Melissa Ashley finds the origin of fairytales to “a coterie of 17th century French female writers known as the conteuses, or storytellers.” Fairytales “crystallised as a genre” in this time when women, sometimes as young as 15, were married off—often to men many years older than themselves—to protect family property. Women could not divorce, work, or control their inheritances. The conteuses’ stories “invited women to imagine greater freedom in their lives, to be their own authors of the most fundamental of all human endeavours – to be able to choose whom to love.”

THE LAST UNPROBLEMATIC OLD WHITE MALE AUTHORS (WE THINK)

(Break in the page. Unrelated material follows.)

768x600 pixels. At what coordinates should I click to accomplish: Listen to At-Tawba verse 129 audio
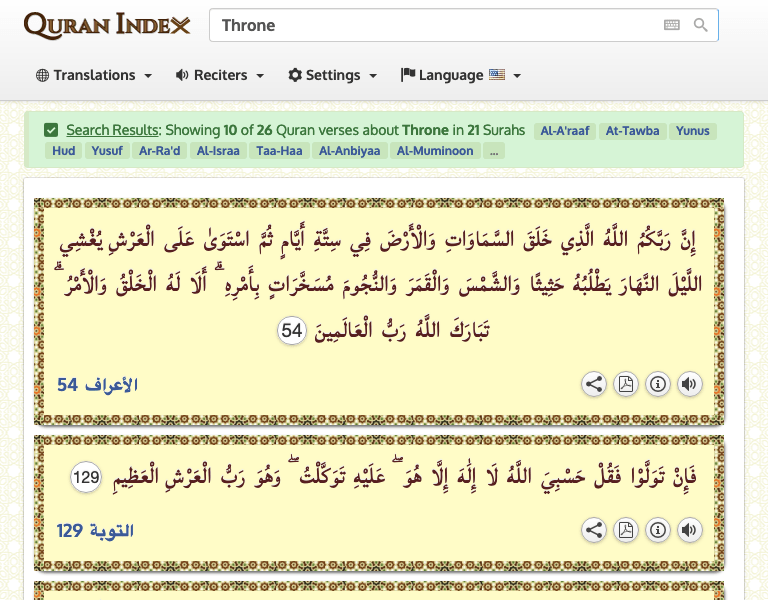click(689, 530)
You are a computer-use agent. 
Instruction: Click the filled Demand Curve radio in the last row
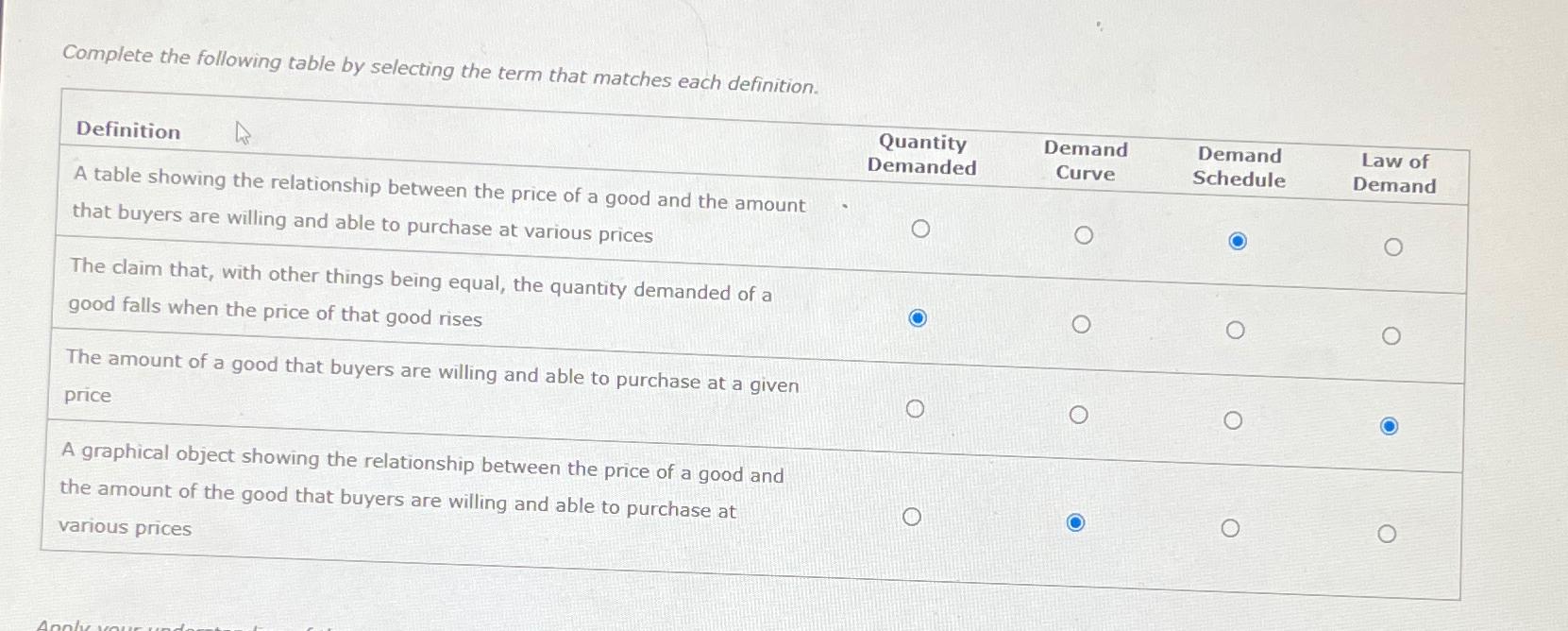(x=1075, y=521)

In this age of #MeToo and disparagement of the Western literary canon as outmoded products from the minds of dead white guys, Dylan Brown argues that “there are, by my count, at least three old white guys (all of whom are alive!) who are still ‘safe’ to read.” Read why he finds the work of these three men “stands the test of time — even in these times. It is, in other words, enlightened despite their era”: Charles Portis (True Grit), Nicholson Baker (A Box of Matches), and Steven Millhauser (Martin Dressler).

WHEN YOU WRITE YOUR WORST FEARS IN YOUR NOVEL—AND THEN THEY COME TRUE

Six days before the publication of her first novel, Amber Cowie’s brother died. When she visited the room he had last inhabited, she sickeningly realized “the space was nearly identical to a scene I had written in my book.” Cowie found help in understanding her situation by examining the lives of writers Lois Duncan, who wrote about her daughter’s murder, and Shirley Jackson, whose last diary entries before her sudden death suggest she felt “a portending sense of loss and mystery.” 

Jackson, Duncan and I created stories that both reflected and predicted the things that scared us the most.

From Iliad to Inspiration: How Homer’s Epic Inspired My Debut Novel

Probably the question writers hear most often is “Where do you get your ideas?” Here Shannon Price describes how Homer’s Iliad, required reading in a required college course, inspired her first novel.

How Literary Translation Can Shift the Tides of Power

Whether it came from a news report, travel blog, film or work of fiction, our understanding of these far-flung countries [China, Japan, Korea] is limited by what gets translated into our language. But who and what determines which voices and whose stories we get to hear? Whose voices are we not hearing?

Jen Wei Ting explains the responsibilities she feels as a translator.

The Disappearance of John M. Ford

When a friend insisted he read The Dragon Waiting by John M. Ford, Isaac Butler was dazzled by the book:

The Dragon Waiting is an unfolding cabinet of wonders. Over a decade before George R.R. Martin wrote A Song of Ice and Fire, Ford created an alternate-history retelling of the Wars of the Roses, filled with palace intrigue, dark magic, and more Shakespeare references than are dreamt of in our philosophy. The Dragon Waiting provokes that rare thrill that one gets from the work of Gene Wolfe, or John Crowley, or Ursula Le Guin. A dazzling intellect ensorcells the reader, entertaining with one hand, opening new doors with another.

Yet when Butler tried to buy more of Ford’s works, he found they were out of print and mostly not available even in used copies. He set out to discover how Ford had written such amazing books and why he was so unknown today. Butler’s investigation into Ford and his works makes for fascinating reading. Best of all, his work resulted in an agreement to republish Ford’s work, beginning in 2020.